--- WHAT IS EXPECTED ---
Format the lines starting with the line that contains "Task: Click the Advanced UUID plugin logo" and going on through the line that contains "tap(25, 134)" as a JSON list of strings, one string per line, leaving out blank lines.

◇ ◇ ◇ ◇ ◇

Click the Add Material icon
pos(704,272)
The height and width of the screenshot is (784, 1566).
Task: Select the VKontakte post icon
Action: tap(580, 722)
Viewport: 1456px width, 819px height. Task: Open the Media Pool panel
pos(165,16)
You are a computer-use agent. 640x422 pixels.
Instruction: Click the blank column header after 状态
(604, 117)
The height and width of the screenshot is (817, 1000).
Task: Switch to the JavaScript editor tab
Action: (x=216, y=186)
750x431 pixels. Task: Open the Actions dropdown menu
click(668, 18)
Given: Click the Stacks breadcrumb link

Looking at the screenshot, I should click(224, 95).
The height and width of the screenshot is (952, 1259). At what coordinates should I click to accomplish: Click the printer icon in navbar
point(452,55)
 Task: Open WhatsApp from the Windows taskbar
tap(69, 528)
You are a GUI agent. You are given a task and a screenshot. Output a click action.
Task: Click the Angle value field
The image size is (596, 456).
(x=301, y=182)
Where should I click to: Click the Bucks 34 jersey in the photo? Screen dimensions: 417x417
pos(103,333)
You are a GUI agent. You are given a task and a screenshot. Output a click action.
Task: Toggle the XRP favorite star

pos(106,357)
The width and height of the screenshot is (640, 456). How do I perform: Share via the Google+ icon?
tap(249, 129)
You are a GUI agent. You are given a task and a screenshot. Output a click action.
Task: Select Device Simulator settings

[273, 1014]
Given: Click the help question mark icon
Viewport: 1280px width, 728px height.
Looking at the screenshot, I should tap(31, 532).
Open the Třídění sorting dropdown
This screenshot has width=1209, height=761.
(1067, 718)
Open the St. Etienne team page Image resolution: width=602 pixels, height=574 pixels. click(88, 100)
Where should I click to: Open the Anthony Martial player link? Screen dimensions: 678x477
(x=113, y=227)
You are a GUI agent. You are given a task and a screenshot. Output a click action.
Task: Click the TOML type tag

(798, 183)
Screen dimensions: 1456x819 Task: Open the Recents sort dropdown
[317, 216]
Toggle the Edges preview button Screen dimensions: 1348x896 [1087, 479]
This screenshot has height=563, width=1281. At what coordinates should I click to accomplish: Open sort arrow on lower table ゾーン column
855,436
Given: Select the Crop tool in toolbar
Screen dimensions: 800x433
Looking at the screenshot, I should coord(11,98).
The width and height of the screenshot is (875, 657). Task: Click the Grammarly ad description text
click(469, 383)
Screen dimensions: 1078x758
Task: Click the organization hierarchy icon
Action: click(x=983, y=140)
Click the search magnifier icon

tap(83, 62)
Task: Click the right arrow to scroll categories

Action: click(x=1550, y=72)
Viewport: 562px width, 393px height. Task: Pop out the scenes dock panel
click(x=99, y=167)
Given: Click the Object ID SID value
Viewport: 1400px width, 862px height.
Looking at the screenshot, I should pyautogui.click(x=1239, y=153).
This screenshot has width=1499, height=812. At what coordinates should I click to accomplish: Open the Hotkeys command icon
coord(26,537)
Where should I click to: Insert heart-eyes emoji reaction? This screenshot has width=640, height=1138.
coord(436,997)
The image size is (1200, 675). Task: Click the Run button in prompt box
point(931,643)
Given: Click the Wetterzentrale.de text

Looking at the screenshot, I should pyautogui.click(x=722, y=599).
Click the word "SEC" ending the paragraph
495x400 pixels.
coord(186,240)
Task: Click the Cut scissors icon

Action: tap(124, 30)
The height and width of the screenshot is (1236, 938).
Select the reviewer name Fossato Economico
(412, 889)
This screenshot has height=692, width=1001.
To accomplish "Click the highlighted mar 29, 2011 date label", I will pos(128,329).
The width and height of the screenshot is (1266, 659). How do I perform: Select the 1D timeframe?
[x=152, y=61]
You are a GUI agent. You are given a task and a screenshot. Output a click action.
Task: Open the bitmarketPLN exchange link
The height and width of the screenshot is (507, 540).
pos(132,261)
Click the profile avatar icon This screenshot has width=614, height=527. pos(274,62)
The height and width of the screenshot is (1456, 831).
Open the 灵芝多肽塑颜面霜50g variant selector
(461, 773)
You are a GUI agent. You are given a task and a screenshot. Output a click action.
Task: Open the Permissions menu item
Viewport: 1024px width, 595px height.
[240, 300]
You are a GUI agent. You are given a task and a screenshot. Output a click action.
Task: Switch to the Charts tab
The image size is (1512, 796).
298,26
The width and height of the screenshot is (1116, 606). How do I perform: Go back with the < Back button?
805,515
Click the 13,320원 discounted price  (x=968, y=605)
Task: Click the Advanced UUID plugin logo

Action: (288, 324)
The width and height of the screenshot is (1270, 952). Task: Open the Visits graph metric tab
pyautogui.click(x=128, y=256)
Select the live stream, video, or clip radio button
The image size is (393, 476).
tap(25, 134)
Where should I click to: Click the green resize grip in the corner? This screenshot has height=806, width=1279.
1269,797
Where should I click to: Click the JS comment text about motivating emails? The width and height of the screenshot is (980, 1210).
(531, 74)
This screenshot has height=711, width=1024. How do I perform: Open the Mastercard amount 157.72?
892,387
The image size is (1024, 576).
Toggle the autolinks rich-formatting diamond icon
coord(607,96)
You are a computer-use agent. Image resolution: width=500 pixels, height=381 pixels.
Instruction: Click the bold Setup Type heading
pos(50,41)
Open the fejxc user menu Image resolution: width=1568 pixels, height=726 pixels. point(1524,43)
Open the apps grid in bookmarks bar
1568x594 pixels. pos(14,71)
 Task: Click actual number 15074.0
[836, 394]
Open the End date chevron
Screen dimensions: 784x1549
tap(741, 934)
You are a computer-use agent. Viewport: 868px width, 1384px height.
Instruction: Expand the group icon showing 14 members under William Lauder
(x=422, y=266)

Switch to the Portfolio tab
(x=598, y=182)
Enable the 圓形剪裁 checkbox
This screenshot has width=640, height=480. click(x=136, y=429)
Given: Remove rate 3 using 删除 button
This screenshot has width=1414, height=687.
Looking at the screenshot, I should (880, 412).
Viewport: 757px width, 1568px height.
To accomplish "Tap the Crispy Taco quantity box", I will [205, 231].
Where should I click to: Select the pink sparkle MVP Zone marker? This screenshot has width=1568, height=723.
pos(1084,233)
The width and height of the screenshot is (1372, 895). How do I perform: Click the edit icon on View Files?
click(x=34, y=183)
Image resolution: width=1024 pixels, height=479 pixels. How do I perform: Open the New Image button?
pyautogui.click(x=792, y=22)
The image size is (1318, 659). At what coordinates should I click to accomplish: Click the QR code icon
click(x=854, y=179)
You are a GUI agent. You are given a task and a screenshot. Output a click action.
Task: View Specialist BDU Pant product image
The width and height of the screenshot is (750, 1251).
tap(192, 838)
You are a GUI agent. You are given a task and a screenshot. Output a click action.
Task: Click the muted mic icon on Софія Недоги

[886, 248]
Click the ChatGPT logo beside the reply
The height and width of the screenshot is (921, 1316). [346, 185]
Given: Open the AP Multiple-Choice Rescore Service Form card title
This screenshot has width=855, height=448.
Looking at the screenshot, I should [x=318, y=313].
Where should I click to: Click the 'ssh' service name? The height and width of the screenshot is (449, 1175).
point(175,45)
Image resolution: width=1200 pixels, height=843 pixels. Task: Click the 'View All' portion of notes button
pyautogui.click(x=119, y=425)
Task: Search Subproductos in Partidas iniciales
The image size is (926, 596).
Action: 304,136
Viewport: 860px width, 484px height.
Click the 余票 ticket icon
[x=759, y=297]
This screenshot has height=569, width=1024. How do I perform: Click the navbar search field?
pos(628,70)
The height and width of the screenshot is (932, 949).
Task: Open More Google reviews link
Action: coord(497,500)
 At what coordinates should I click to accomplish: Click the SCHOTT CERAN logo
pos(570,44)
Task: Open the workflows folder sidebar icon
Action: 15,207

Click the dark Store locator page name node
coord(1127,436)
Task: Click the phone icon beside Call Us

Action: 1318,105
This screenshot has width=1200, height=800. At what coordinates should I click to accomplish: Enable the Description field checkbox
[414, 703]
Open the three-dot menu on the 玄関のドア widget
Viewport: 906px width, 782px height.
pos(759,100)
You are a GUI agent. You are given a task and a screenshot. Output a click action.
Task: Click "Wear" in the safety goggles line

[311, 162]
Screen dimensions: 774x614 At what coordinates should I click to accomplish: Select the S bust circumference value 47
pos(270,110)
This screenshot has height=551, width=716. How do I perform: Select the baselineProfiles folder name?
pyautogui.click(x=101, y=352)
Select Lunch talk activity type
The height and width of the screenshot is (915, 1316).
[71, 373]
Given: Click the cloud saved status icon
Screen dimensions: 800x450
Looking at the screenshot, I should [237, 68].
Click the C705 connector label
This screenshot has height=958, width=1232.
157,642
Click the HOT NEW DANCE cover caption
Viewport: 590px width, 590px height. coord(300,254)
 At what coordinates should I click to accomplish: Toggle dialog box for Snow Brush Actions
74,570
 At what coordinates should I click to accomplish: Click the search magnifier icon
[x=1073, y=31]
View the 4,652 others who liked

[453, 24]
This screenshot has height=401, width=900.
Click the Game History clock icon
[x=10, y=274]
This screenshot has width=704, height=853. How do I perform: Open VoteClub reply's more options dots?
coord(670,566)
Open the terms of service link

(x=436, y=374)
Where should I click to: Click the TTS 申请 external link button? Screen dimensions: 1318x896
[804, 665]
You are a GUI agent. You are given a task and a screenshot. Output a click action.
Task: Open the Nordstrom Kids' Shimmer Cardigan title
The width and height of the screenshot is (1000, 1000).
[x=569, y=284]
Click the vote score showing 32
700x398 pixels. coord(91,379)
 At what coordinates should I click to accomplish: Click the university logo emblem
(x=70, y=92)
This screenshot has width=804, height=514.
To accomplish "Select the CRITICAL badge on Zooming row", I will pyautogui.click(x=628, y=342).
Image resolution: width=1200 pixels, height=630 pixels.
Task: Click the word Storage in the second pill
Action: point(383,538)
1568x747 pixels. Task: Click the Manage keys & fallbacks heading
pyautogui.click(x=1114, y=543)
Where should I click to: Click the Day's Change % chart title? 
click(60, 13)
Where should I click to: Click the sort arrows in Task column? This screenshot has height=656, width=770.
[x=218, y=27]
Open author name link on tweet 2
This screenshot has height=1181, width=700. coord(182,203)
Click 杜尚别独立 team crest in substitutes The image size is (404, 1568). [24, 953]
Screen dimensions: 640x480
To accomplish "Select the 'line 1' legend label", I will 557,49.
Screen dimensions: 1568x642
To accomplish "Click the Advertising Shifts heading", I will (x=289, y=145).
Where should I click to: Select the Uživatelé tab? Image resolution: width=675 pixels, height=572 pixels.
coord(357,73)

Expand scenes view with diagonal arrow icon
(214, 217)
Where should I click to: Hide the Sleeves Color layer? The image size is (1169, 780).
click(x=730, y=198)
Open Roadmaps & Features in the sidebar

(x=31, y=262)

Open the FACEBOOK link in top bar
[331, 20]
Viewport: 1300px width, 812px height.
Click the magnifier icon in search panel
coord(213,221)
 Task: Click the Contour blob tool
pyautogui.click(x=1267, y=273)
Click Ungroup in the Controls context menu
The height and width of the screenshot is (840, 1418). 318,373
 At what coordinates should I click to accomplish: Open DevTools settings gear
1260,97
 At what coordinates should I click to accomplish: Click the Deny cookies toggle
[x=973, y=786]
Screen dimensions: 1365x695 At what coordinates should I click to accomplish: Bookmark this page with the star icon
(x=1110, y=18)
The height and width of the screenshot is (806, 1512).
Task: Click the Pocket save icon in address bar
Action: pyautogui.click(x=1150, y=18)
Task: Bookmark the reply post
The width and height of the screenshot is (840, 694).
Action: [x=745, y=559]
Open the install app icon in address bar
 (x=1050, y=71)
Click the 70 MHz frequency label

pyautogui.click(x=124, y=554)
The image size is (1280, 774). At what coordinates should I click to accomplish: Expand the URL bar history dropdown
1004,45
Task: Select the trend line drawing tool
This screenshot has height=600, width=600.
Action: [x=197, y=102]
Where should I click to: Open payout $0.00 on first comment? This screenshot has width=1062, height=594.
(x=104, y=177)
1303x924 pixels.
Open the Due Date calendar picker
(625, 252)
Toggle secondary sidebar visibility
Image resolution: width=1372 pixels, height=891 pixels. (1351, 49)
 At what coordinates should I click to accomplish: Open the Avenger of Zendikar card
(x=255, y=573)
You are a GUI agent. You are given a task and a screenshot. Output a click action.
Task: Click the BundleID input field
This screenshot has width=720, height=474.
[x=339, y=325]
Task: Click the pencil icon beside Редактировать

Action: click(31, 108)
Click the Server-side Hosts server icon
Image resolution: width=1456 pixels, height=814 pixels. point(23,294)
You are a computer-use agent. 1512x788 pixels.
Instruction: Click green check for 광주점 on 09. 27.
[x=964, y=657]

◇ ◇ ◇ ◇ ◇

--- RIGHT ANSWER ---
[
  "Task: Click the Advanced UUID plugin logo",
  "Action: (288, 324)",
  "The width and height of the screenshot is (1270, 952). Task: Open the Visits graph metric tab",
  "pyautogui.click(x=128, y=256)",
  "Select the live stream, video, or clip radio button",
  "The image size is (393, 476).",
  "tap(25, 134)"
]